(Data lines)

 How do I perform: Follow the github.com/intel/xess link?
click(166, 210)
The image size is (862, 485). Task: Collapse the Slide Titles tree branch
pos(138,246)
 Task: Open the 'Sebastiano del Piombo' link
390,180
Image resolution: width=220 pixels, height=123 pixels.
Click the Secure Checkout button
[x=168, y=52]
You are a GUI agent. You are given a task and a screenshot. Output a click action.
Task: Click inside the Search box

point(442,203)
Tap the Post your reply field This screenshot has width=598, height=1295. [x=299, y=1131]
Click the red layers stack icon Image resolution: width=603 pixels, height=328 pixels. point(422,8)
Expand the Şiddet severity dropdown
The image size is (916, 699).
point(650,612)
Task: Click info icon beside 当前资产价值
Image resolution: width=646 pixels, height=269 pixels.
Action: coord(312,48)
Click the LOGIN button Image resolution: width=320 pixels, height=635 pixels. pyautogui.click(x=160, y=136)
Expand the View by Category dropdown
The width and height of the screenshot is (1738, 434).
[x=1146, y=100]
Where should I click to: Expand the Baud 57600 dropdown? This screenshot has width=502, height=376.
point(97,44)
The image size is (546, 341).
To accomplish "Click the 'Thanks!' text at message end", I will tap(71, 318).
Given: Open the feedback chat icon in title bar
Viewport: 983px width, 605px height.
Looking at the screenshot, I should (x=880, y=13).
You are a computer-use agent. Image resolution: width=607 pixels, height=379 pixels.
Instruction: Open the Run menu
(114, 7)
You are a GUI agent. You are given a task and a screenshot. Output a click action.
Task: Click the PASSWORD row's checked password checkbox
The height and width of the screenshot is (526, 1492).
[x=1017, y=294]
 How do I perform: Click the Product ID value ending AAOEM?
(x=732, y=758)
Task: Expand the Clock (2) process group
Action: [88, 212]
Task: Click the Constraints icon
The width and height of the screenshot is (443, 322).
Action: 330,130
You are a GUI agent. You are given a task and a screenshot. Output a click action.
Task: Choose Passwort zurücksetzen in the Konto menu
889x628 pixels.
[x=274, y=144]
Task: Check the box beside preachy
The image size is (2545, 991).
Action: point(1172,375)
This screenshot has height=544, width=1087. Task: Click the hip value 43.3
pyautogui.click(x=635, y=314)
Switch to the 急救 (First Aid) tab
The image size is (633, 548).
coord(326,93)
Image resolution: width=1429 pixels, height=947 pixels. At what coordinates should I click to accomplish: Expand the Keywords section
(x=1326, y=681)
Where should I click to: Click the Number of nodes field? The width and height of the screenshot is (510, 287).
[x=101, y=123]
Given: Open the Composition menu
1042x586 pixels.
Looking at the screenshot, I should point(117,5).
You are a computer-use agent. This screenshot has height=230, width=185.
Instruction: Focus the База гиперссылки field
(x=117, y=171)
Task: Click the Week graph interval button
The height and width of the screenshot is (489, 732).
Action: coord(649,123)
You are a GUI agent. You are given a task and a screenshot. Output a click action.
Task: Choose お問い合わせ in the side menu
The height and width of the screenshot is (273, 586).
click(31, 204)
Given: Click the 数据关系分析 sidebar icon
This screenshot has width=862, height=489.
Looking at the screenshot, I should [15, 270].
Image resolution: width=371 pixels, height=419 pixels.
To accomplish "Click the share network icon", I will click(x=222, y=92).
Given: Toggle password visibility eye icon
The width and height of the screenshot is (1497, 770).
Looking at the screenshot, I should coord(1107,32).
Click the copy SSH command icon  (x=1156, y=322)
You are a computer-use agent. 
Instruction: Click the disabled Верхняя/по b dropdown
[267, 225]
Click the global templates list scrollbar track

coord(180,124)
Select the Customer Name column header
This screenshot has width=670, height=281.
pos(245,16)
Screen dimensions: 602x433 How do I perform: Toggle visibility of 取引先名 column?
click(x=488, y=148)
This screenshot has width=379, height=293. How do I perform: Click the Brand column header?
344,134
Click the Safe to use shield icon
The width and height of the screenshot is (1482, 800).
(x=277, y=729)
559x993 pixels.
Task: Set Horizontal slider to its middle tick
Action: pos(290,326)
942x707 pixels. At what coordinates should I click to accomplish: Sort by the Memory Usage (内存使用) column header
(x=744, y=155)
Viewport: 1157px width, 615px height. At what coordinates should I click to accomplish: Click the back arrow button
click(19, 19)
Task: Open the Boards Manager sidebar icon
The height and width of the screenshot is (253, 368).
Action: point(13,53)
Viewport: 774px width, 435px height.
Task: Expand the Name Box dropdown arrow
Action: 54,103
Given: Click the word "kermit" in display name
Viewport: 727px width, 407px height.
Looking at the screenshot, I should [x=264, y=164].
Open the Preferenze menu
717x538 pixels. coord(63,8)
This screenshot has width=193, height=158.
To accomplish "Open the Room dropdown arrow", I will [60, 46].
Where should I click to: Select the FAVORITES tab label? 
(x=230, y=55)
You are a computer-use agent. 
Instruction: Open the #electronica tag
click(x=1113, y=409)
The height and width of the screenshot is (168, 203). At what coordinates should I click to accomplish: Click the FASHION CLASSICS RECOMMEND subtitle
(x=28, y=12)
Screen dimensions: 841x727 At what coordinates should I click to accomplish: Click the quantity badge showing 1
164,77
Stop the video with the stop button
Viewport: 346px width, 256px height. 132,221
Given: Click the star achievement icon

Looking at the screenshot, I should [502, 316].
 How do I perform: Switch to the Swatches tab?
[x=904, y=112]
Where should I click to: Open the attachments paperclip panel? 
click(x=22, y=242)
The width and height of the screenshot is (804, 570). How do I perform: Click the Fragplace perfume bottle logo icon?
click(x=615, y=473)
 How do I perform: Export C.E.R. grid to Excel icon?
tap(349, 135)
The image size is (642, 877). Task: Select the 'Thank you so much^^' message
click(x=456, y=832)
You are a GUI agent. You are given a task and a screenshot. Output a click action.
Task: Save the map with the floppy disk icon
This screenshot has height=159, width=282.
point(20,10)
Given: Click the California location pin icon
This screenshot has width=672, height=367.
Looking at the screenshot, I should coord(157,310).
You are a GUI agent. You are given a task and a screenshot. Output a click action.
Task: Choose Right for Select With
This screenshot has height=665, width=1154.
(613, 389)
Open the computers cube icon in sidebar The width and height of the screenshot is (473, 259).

**Short problem:** Recast every line of the listing above as a numbered list, leaving out the blank lines.

**Result for this exercise:**
1.  How do I perform: Follow the github.com/intel/xess link?
2. click(166, 210)
3. The image size is (862, 485). Task: Collapse the Slide Titles tree branch
4. pos(138,246)
5.  Task: Open the 'Sebastiano del Piombo' link
6. 390,180
7. Image resolution: width=220 pixels, height=123 pixels.
8. Click the Secure Checkout button
9. [x=168, y=52]
10. You are a GUI agent. You are given a task and a screenshot. Output a click action.
11. Task: Click inside the Search box
12. point(442,203)
13. Tap the Post your reply field This screenshot has width=598, height=1295. [x=299, y=1131]
14. Click the red layers stack icon Image resolution: width=603 pixels, height=328 pixels. point(422,8)
15. Expand the Şiddet severity dropdown
16. The image size is (916, 699).
17. point(650,612)
18. Task: Click info icon beside 当前资产价值
19. Image resolution: width=646 pixels, height=269 pixels.
20. Action: coord(312,48)
21. Click the LOGIN button Image resolution: width=320 pixels, height=635 pixels. pyautogui.click(x=160, y=136)
22. Expand the View by Category dropdown
23. The width and height of the screenshot is (1738, 434).
24. [x=1146, y=100]
25. Where should I click to: Expand the Baud 57600 dropdown? This screenshot has width=502, height=376.
26. point(97,44)
27. The image size is (546, 341).
28. To accomplish "Click the 'Thanks!' text at message end", I will tap(71, 318).
29. Given: Open the feedback chat icon in title bar
30. Viewport: 983px width, 605px height.
31. Looking at the screenshot, I should (x=880, y=13).
32. You are a computer-use agent. Image resolution: width=607 pixels, height=379 pixels.
33. Instruction: Open the Run menu
34. (114, 7)
35. You are a GUI agent. You are given a task and a screenshot. Output a click action.
36. Task: Click the PASSWORD row's checked password checkbox
37. The height and width of the screenshot is (526, 1492).
38. [x=1017, y=294]
39.  How do I perform: Click the Product ID value ending AAOEM?
40. (x=732, y=758)
41. Task: Expand the Clock (2) process group
42. Action: [88, 212]
43. Task: Click the Constraints icon
44. The width and height of the screenshot is (443, 322).
45. Action: 330,130
46. You are a GUI agent. You are given a task and a screenshot. Output a click action.
47. Task: Choose Passwort zurücksetzen in the Konto menu
48. 889x628 pixels.
49. [x=274, y=144]
50. Task: Check the box beside preachy
51. The image size is (2545, 991).
52. Action: point(1172,375)
53. This screenshot has height=544, width=1087. Task: Click the hip value 43.3
54. pyautogui.click(x=635, y=314)
55. Switch to the 急救 (First Aid) tab
56. The image size is (633, 548).
57. coord(326,93)
58. Image resolution: width=1429 pixels, height=947 pixels. At what coordinates should I click to accomplish: Expand the Keywords section
59. (x=1326, y=681)
60. Where should I click to: Click the Number of nodes field? The width and height of the screenshot is (510, 287).
61. [x=101, y=123]
62. Given: Open the Composition menu
63. 1042x586 pixels.
64. Looking at the screenshot, I should point(117,5).
65. You are a computer-use agent. This screenshot has height=230, width=185.
66. Instruction: Focus the База гиперссылки field
67. (x=117, y=171)
68. Task: Click the Week graph interval button
69. The height and width of the screenshot is (489, 732).
70. Action: coord(649,123)
71. You are a GUI agent. You are given a task and a screenshot. Output a click action.
72. Task: Choose お問い合わせ in the side menu
73. The height and width of the screenshot is (273, 586).
74. click(31, 204)
75. Given: Click the 数据关系分析 sidebar icon
76. This screenshot has width=862, height=489.
77. Looking at the screenshot, I should [15, 270].
78. Image resolution: width=371 pixels, height=419 pixels.
79. To accomplish "Click the share network icon", I will click(x=222, y=92).
80. Given: Toggle password visibility eye icon
81. The width and height of the screenshot is (1497, 770).
82. Looking at the screenshot, I should coord(1107,32).
83. Click the copy SSH command icon  (x=1156, y=322)
84. You are a computer-use agent. 
85. Instruction: Click the disabled Верхняя/по b dropdown
86. [267, 225]
87. Click the global templates list scrollbar track
88. coord(180,124)
89. Select the Customer Name column header
90. This screenshot has width=670, height=281.
91. pos(245,16)
92. Screen dimensions: 602x433 How do I perform: Toggle visibility of 取引先名 column?
93. click(x=488, y=148)
94. This screenshot has width=379, height=293. How do I perform: Click the Brand column header?
95. 344,134
96. Click the Safe to use shield icon
97. The width and height of the screenshot is (1482, 800).
98. (x=277, y=729)
99. 559x993 pixels.
100. Task: Set Horizontal slider to its middle tick
101. Action: pos(290,326)
102. 942x707 pixels. At what coordinates should I click to accomplish: Sort by the Memory Usage (内存使用) column header
103. (x=744, y=155)
104. Viewport: 1157px width, 615px height. At what coordinates should I click to accomplish: Click the back arrow button
105. click(19, 19)
106. Task: Open the Boards Manager sidebar icon
107. The height and width of the screenshot is (253, 368).
108. Action: point(13,53)
109. Viewport: 774px width, 435px height.
110. Task: Expand the Name Box dropdown arrow
111. Action: 54,103
112. Given: Click the word "kermit" in display name
113. Viewport: 727px width, 407px height.
114. Looking at the screenshot, I should [x=264, y=164].
115. Open the Preferenze menu
116. 717x538 pixels. coord(63,8)
117. This screenshot has width=193, height=158.
118. To accomplish "Open the Room dropdown arrow", I will [60, 46].
119. Where should I click to: Select the FAVORITES tab label? 
120. (x=230, y=55)
121. You are a computer-use agent. 
122. Instruction: Open the #electronica tag
123. click(x=1113, y=409)
124. The height and width of the screenshot is (168, 203). At what coordinates should I click to accomplish: Click the FASHION CLASSICS RECOMMEND subtitle
125. (x=28, y=12)
126. Screen dimensions: 841x727 At what coordinates should I click to accomplish: Click the quantity badge showing 1
127. 164,77
128. Stop the video with the stop button
129. Viewport: 346px width, 256px height. 132,221
130. Given: Click the star achievement icon
131. Looking at the screenshot, I should [502, 316].
132.  How do I perform: Switch to the Swatches tab?
133. [x=904, y=112]
134. Where should I click to: Open the attachments paperclip panel? 
135. click(x=22, y=242)
136. The width and height of the screenshot is (804, 570). How do I perform: Click the Fragplace perfume bottle logo icon?
137. click(x=615, y=473)
138.  How do I perform: Export C.E.R. grid to Excel icon?
139. tap(349, 135)
140. The image size is (642, 877). Task: Select the 'Thank you so much^^' message
141. click(x=456, y=832)
142. You are a GUI agent. You are given a task and a screenshot. Output a click action.
143. Task: Save the map with the floppy disk icon
144. This screenshot has height=159, width=282.
145. point(20,10)
146. Given: Click the California location pin icon
147. This screenshot has width=672, height=367.
148. Looking at the screenshot, I should coord(157,310).
149. You are a GUI agent. You are given a task and a screenshot. Output a click action.
150. Task: Choose Right for Select With
151. This screenshot has height=665, width=1154.
152. (613, 389)
153. Open the computers cube icon in sidebar The width and height of the screenshot is (473, 259).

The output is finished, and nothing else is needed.